Supplied records ->
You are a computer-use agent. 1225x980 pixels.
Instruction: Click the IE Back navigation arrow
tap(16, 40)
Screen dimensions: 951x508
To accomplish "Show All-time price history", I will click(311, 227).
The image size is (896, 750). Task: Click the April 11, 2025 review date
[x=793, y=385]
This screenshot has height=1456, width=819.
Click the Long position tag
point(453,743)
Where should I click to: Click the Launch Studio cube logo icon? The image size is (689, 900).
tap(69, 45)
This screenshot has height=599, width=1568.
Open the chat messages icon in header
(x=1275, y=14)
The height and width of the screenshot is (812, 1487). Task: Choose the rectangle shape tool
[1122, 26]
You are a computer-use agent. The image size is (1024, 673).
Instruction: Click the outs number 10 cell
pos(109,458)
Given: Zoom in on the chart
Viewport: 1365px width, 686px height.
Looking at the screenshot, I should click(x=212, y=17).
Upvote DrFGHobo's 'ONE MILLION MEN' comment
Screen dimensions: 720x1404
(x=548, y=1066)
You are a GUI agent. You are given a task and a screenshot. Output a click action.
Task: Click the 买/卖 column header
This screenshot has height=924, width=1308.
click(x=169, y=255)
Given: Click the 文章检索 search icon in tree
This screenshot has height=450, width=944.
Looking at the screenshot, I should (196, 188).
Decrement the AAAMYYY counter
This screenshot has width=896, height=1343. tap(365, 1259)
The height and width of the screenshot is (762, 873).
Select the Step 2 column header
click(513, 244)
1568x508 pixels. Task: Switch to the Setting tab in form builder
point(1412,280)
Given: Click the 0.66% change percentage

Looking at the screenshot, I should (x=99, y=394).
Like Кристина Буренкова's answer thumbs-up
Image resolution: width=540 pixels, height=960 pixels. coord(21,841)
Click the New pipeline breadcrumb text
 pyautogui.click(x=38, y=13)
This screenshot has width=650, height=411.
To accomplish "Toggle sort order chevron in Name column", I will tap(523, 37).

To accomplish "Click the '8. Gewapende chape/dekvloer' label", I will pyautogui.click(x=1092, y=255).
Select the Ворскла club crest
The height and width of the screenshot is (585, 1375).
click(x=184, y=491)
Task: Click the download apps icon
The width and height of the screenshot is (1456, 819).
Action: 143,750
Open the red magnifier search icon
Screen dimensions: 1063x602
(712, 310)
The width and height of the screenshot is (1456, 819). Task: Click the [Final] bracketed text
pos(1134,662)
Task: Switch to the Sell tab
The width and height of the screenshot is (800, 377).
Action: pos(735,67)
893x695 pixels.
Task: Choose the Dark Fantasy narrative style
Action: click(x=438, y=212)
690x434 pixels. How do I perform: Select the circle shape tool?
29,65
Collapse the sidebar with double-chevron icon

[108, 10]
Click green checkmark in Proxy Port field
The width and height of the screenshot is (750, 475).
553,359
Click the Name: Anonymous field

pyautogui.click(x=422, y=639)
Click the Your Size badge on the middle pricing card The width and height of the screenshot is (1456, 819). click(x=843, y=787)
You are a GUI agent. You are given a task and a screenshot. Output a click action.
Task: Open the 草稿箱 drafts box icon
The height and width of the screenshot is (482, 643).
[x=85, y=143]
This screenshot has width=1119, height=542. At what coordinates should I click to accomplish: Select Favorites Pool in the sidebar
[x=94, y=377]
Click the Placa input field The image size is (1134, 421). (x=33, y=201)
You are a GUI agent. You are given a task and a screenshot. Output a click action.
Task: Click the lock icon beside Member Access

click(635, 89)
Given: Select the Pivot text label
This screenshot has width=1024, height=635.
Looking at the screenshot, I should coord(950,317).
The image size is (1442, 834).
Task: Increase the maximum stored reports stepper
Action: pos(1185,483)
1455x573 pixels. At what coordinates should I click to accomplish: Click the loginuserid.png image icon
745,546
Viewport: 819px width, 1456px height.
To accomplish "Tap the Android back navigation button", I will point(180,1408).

Assignment ->
From the first line to the last, write out the listing exactly.

Answer box ->
You are a computer-use agent. 1225x980 pixels.
Instruction: Click the IE Back navigation arrow
tap(16, 40)
Screen dimensions: 951x508
To accomplish "Show All-time price history", I will click(311, 227).
The image size is (896, 750). Task: Click the April 11, 2025 review date
[x=793, y=385]
This screenshot has height=1456, width=819.
Click the Long position tag
point(453,743)
Where should I click to: Click the Launch Studio cube logo icon? The image size is (689, 900).
tap(69, 45)
This screenshot has height=599, width=1568.
Open the chat messages icon in header
(x=1275, y=14)
The height and width of the screenshot is (812, 1487). Task: Choose the rectangle shape tool
[1122, 26]
You are a computer-use agent. The image size is (1024, 673).
Instruction: Click the outs number 10 cell
pos(109,458)
Given: Zoom in on the chart
Viewport: 1365px width, 686px height.
Looking at the screenshot, I should click(x=212, y=17).
Upvote DrFGHobo's 'ONE MILLION MEN' comment
Screen dimensions: 720x1404
(x=548, y=1066)
You are a GUI agent. You are given a task and a screenshot. Output a click action.
Task: Click the 买/卖 column header
This screenshot has height=924, width=1308.
click(x=169, y=255)
Given: Click the 文章检索 search icon in tree
This screenshot has height=450, width=944.
Looking at the screenshot, I should (196, 188).
Decrement the AAAMYYY counter
This screenshot has width=896, height=1343. tap(365, 1259)
The height and width of the screenshot is (762, 873).
Select the Step 2 column header
click(513, 244)
1568x508 pixels. Task: Switch to the Setting tab in form builder
point(1412,280)
Given: Click the 0.66% change percentage

Looking at the screenshot, I should (x=99, y=394).
Like Кристина Буренкова's answer thumbs-up
Image resolution: width=540 pixels, height=960 pixels. coord(21,841)
Click the New pipeline breadcrumb text
 pyautogui.click(x=38, y=13)
This screenshot has width=650, height=411.
To accomplish "Toggle sort order chevron in Name column", I will tap(523, 37).

To accomplish "Click the '8. Gewapende chape/dekvloer' label", I will pyautogui.click(x=1092, y=255).
Select the Ворскла club crest
The height and width of the screenshot is (585, 1375).
click(x=184, y=491)
Task: Click the download apps icon
The width and height of the screenshot is (1456, 819).
Action: 143,750
Open the red magnifier search icon
Screen dimensions: 1063x602
(712, 310)
The width and height of the screenshot is (1456, 819). Task: Click the [Final] bracketed text
pos(1134,662)
Task: Switch to the Sell tab
The width and height of the screenshot is (800, 377).
Action: pos(735,67)
893x695 pixels.
Task: Choose the Dark Fantasy narrative style
Action: click(x=438, y=212)
690x434 pixels. How do I perform: Select the circle shape tool?
29,65
Collapse the sidebar with double-chevron icon

[108, 10]
Click green checkmark in Proxy Port field
The width and height of the screenshot is (750, 475).
553,359
Click the Name: Anonymous field

pyautogui.click(x=422, y=639)
Click the Your Size badge on the middle pricing card The width and height of the screenshot is (1456, 819). click(x=843, y=787)
You are a GUI agent. You are given a task and a screenshot. Output a click action.
Task: Open the 草稿箱 drafts box icon
The height and width of the screenshot is (482, 643).
[x=85, y=143]
This screenshot has width=1119, height=542. At what coordinates should I click to accomplish: Select Favorites Pool in the sidebar
[x=94, y=377]
Click the Placa input field The image size is (1134, 421). (x=33, y=201)
You are a GUI agent. You are given a task and a screenshot. Output a click action.
Task: Click the lock icon beside Member Access

click(635, 89)
Given: Select the Pivot text label
This screenshot has width=1024, height=635.
Looking at the screenshot, I should coord(950,317).
The image size is (1442, 834).
Task: Increase the maximum stored reports stepper
Action: pos(1185,483)
1455x573 pixels. At what coordinates should I click to accomplish: Click the loginuserid.png image icon
745,546
Viewport: 819px width, 1456px height.
To accomplish "Tap the Android back navigation button", I will point(180,1408).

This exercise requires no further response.